## PROVIDED RECORDS
Content starts

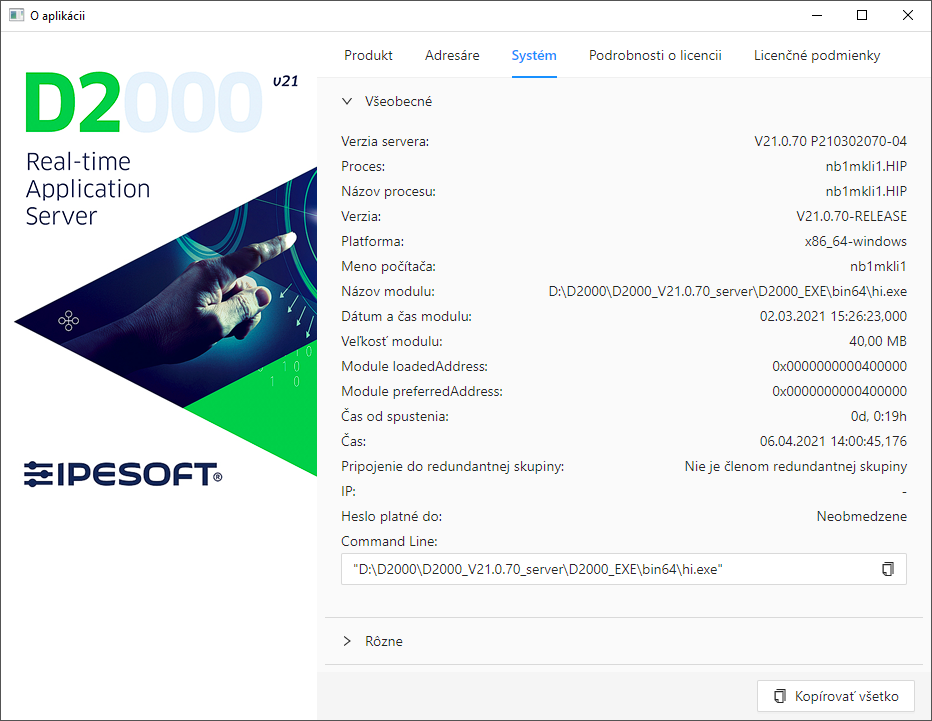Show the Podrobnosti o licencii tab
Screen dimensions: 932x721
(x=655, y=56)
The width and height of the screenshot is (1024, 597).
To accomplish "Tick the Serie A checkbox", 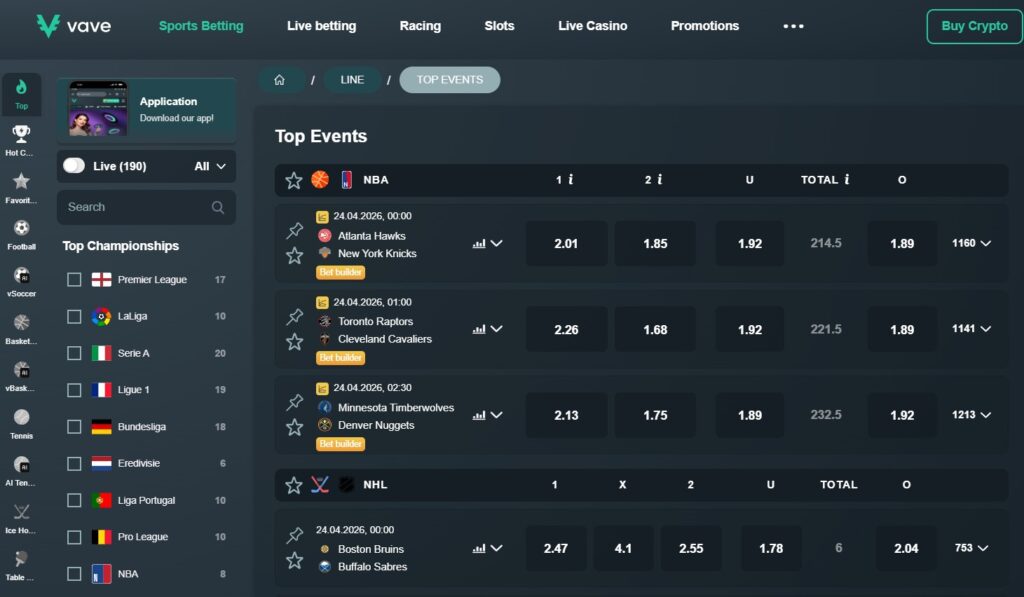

Content ends

Both the line containing "The width and" and the last line of the listing above belong in the copy, along with every line between them; retype them exactly and omit the pictures.

The width and height of the screenshot is (1024, 597).
To accomplish "Tick the Serie A checkbox", 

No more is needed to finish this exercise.